When testing for production you shouldn’t look for small performance wins: you should be looking for catastrophic events that will take down your infrastructure or your users’ infrastructure.
For example, several of our customers had a common problem: their shared file system was being taking out by users running applications with the debug flag left on. This can cause a distributed application to generate more than a million times more data than normal. Users could easily work on a problem in debug mode then leave it on by mistake when submitting it to be run in their test suite.

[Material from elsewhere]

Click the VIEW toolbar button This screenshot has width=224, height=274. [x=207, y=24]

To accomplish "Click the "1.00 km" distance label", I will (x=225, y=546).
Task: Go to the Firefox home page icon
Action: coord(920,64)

To solve this problem, simply set up a test that detects when an application is generating enough data to crash your file system. Start by setting it high and then adjust up or down depending on the rate of false positives or false negatives. The right range will be very wide.
Trawling the file system
It’s very easy to trawl a file system with a “find” command or in an application to list every file in a directory to find the one you want. This can run completely undetected if run in a directory with few files, but can be a disaster in a very full file system. The most common trawl we come across is applications checking every file in the home directory.
One customer had a major problem when they shipped an application that checked the home directory for a config file in a system that stored many other tools and config files. The home directory was located on a shared file system so the time it took to load the application was increased to over a minute. As most users lose interest after less than 30 seconds, this kind of delay is unacceptable.
To fix this, you can look for file system trawls. They don’t have to take a long time to be flagged up. It’s a higher overhead test than some, but it will pick up on every issue of this type so doesn’t need to be run with every commit.
Hard coded paths and home directory dependencies
It’s common for developers to start working on something new in their home directory, using it as a personal scratch space. Even with company policies, restricting this can be hard to police.
Once a feature has been developed it is easy to accidentally leave some dependencies in the home directory and for that to make it into the final product. Clean room testing should pick up on this, but that is not always completed for quick releases or internal releases and mistakes happen.
Our tools look for files and programs in your home directory as well as for files and programs in other users’ home directories. You can expand this to include other forbidden areas of the file system and save yourself a lot of pain when it comes to removing those dependencies in release candidates and deployed applications.